There is a method of composition and image construction commonly known in the world of visual art as working subtractively. Think of how other visual artists — like a painter — start with nothing, and through the act of adding subject matter and use of the media itself, form it into an image. Contrarily, photographers typically start with everything, and need to be selective about what to put in the frame. The challenge we need to resolve is a matter of reducing the subject matter down to more simple forms, to capture the essence of moment. To produce images with as little as two or three major elements of design.

If we were to make it a priority to create photographic compositions that are analogous to composing a form of Japanese poetry know as Haiku, then the potential of reducing the subject matter, and producing idea driven work is increased. Think of what you do with the camera as not merely a process of recording facts. Revealing a point of view on the facts is what we are in pursuit of. As a visual artist it is far more compelling to ask questions with images, instead of providing answers.

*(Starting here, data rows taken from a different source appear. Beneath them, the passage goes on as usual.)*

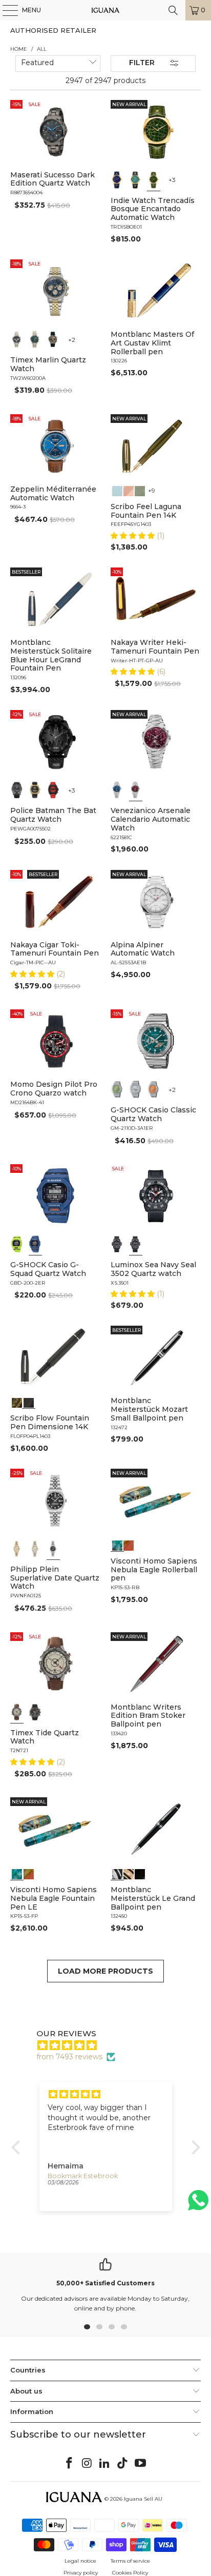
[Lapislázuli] (117, 180)
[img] (110, 2045)
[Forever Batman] (35, 790)
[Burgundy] (136, 790)
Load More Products (105, 1971)
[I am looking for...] (173, 10)
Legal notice (80, 2561)
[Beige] (17, 1712)
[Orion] (128, 1544)
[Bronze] (53, 339)
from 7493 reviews (69, 2056)
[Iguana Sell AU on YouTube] (141, 2463)
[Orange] (153, 1089)
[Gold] (140, 1873)
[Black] (17, 1244)
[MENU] (5, 10)
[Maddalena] (128, 490)
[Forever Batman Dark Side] (17, 790)
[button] (134, 535)
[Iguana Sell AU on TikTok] (123, 2463)
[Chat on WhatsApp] (198, 2205)
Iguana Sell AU (143, 2499)
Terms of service (130, 2561)
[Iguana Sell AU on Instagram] (87, 2463)
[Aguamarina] (136, 180)
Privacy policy (81, 2572)
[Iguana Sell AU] (105, 10)
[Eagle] (117, 1544)
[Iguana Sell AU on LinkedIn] (105, 2463)
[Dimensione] (29, 1401)
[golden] (17, 1548)
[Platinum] (117, 1873)
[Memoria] (17, 1401)
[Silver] (136, 1089)
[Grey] (35, 1548)
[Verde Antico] (140, 490)
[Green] (35, 339)
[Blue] (17, 339)
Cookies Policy (130, 2572)
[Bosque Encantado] (153, 180)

Haiku is a minimalist form of poetry. The writer has 17 or fewer syllables through which to convey an experience. Writing haiku is a form of meditation that begins with the recognition of something occurring in the everyday. Here’s a translation of a Japanese haiku master, Issa. In English it has nine syllables.

reed warblers
sing the great river
still

Don Werthmann Tip3Don Werthmann Tip3b


Definition of Haiku

• The content of haiku is typically focused on lyrical moments of everyday life.

• The subject matter can be rooted in the experience of other sensory experiences to inform its visual appearance, such as hearing, taste, touching, smelling, and seeing.

• The subject matter is traditionally focused on the natural world, but do not let this restrict you to photographing what you want. The subject matter can be anything. Haiku was created several centuries ago by a monk named Basho, who lived in and among the elements of the natural world everyday — what we have access to today in contemporary culture flies in the face of the original intent of haiku.